Thromboembolic risk stratification schemes and clinical guidelines for atrial fibrillation (AF) regard risk as independent of classification into paroxysmal (PAF) and non-paroxysmal atrial fibrillation (NPAF). The aim of the current study was to conduct a systematic review evaluating the impact of AF type on thromboembolism, bleeding, and mortality.Methods and results
PubMed was searched through 27 November 2014 for randomized controlled trials, cohort studies, and case series reporting prospectively collected clinical outcomes stratified by AF type. The incidence of thromboembolism, mortality, and bleeding was extracted.

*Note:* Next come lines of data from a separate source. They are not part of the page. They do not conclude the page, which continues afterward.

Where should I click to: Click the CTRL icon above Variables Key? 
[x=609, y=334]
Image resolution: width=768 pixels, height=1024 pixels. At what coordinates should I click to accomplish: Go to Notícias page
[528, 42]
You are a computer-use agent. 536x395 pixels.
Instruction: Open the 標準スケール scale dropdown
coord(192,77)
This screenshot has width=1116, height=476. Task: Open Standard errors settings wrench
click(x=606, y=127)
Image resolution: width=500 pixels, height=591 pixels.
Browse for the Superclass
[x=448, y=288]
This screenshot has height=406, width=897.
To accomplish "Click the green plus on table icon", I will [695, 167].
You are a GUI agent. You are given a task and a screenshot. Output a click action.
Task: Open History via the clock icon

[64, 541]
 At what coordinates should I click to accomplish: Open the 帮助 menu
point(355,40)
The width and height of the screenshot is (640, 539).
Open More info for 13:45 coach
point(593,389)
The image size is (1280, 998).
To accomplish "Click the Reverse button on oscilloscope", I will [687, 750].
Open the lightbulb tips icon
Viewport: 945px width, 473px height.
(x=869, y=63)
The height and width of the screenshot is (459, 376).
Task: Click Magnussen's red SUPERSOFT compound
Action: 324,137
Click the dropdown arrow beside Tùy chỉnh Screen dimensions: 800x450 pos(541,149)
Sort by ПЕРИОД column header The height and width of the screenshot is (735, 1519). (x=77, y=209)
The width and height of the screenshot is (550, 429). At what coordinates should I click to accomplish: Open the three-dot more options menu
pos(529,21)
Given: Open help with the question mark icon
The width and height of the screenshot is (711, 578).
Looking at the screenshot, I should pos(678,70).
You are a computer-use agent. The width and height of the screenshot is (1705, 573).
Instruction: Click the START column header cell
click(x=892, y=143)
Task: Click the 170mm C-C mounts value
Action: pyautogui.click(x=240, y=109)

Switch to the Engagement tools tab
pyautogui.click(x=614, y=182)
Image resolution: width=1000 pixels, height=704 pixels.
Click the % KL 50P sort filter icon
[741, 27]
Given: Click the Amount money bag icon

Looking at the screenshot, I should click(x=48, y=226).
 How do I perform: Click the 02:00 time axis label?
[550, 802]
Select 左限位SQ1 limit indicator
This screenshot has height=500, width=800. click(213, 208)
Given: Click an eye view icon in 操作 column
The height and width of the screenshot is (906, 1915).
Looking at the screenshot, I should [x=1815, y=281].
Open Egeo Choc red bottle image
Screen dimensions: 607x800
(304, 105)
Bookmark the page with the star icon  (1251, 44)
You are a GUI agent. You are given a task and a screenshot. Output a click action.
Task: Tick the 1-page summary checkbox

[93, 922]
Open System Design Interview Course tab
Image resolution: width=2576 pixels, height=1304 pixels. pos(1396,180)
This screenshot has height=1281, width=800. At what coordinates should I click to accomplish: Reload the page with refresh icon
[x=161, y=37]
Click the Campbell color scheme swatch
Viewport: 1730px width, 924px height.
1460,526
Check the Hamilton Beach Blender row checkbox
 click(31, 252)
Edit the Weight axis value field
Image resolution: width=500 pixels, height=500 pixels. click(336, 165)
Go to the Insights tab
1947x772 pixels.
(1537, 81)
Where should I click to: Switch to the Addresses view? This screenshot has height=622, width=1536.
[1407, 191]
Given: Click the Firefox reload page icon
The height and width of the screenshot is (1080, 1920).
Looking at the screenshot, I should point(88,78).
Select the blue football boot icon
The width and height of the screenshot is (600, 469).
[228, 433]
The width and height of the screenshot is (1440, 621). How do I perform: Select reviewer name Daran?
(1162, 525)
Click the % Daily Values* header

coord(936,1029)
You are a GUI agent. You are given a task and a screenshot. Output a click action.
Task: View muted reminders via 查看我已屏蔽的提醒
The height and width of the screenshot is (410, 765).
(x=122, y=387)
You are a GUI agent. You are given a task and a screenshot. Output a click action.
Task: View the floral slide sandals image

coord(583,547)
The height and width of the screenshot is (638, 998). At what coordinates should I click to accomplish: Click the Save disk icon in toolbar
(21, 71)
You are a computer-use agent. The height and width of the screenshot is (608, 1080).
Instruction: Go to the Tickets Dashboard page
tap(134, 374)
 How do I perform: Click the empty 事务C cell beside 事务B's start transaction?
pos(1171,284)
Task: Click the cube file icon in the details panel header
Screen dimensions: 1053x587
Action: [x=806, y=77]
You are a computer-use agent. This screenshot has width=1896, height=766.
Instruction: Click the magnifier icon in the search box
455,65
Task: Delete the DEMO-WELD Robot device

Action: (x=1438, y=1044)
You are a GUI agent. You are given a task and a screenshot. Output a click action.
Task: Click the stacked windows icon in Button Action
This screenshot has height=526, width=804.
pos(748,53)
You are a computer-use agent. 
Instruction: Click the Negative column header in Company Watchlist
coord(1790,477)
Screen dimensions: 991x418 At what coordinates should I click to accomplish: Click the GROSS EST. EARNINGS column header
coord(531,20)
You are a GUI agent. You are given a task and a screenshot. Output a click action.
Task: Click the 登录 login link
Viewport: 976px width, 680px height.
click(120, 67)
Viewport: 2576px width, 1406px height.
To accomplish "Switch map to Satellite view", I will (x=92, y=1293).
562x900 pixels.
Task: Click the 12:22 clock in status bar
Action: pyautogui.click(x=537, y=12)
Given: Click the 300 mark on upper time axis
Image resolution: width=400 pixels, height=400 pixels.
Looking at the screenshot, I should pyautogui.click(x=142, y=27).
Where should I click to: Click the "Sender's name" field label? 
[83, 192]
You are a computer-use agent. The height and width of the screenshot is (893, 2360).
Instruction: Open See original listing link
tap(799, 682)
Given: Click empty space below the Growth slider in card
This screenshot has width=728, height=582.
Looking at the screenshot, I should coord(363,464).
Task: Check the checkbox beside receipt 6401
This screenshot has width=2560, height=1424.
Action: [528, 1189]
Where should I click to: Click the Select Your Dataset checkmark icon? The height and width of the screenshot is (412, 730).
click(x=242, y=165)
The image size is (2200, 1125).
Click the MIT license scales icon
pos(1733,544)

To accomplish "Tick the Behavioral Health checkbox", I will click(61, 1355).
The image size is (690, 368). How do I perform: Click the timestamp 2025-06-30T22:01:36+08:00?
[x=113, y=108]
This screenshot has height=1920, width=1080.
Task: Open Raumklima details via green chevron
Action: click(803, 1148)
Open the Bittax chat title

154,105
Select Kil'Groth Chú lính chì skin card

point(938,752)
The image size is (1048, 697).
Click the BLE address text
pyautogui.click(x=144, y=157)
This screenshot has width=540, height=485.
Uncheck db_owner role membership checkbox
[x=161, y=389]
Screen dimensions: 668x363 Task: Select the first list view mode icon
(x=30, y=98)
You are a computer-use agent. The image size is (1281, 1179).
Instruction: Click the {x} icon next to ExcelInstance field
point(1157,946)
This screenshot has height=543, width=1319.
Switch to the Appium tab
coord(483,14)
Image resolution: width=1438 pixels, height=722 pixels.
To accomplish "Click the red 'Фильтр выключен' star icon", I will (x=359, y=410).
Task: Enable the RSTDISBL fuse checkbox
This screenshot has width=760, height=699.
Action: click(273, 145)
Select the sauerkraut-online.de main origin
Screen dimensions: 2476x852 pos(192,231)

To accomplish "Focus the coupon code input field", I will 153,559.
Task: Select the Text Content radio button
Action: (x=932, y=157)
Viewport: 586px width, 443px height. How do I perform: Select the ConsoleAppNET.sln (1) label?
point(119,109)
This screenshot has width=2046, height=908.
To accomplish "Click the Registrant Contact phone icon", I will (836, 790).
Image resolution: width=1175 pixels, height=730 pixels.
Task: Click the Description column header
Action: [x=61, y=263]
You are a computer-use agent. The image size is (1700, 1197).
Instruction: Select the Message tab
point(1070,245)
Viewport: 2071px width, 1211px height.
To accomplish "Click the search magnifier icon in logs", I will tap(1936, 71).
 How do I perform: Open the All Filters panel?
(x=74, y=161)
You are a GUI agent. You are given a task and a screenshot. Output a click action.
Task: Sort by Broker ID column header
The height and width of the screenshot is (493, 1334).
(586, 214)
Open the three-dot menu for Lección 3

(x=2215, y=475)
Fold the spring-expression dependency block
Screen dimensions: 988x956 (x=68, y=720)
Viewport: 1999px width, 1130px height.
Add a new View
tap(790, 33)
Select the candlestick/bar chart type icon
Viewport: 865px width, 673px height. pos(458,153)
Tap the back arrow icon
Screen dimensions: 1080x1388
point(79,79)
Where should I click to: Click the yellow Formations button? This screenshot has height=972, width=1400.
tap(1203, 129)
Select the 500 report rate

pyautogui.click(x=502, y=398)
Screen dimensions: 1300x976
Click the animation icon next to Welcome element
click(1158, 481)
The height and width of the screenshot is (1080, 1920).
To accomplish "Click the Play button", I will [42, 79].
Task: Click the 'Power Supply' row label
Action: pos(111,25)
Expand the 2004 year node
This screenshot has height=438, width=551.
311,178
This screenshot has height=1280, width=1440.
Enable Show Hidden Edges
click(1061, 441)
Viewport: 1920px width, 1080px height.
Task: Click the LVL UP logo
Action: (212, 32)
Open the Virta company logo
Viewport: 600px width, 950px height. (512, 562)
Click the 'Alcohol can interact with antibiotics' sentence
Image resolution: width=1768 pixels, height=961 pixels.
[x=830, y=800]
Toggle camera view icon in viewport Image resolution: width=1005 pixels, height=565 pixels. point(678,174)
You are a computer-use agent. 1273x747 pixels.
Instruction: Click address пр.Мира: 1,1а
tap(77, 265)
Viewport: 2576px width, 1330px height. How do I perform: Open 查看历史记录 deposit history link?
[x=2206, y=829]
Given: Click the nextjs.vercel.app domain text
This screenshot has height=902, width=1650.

Atrial fibrillation clinical outcome data were extracted from 12 studies containing 99 996 patients. The unadjusted risk ratio (RR) for thromboembolism in NPAF vs. PAF was 1.355 (95% CI: 1.169–1.571, P < 0.001). In the study subset off oral anticoagulation, unadjusted RR was 1.689 (95% CI: 1.151–2.480, P = 0.007). The overall multivariable adjusted hazard ratio (HR) for thromboembolism was 1.384 (95% CI: 1.191–1.608, P < 0.001). The overall unadjusted RR for all-cause mortality was 1.462 (95% CI: 1.255–1.703, P < 0.001). Multivariable adjusted HR for all-cause mortality was 1.217 (95% CI: 1.085–1.365, P < 0.001). Rates of bleeding were similar, with unadjusted RR 1.00 (95% CI: 0.919–1.087, P = 0.994) and adjusted HR 1.025 (95% CI: 0.898–1.170, P = 0.715).Conclusion
Non-paroxysmal atrial fibrillation is associated with a highly significant increase in thromboembolism and death. These data suggest the need for new therapies to prevent AF progression and further studies to explore the integration of AF type into models of thromboembolic risk.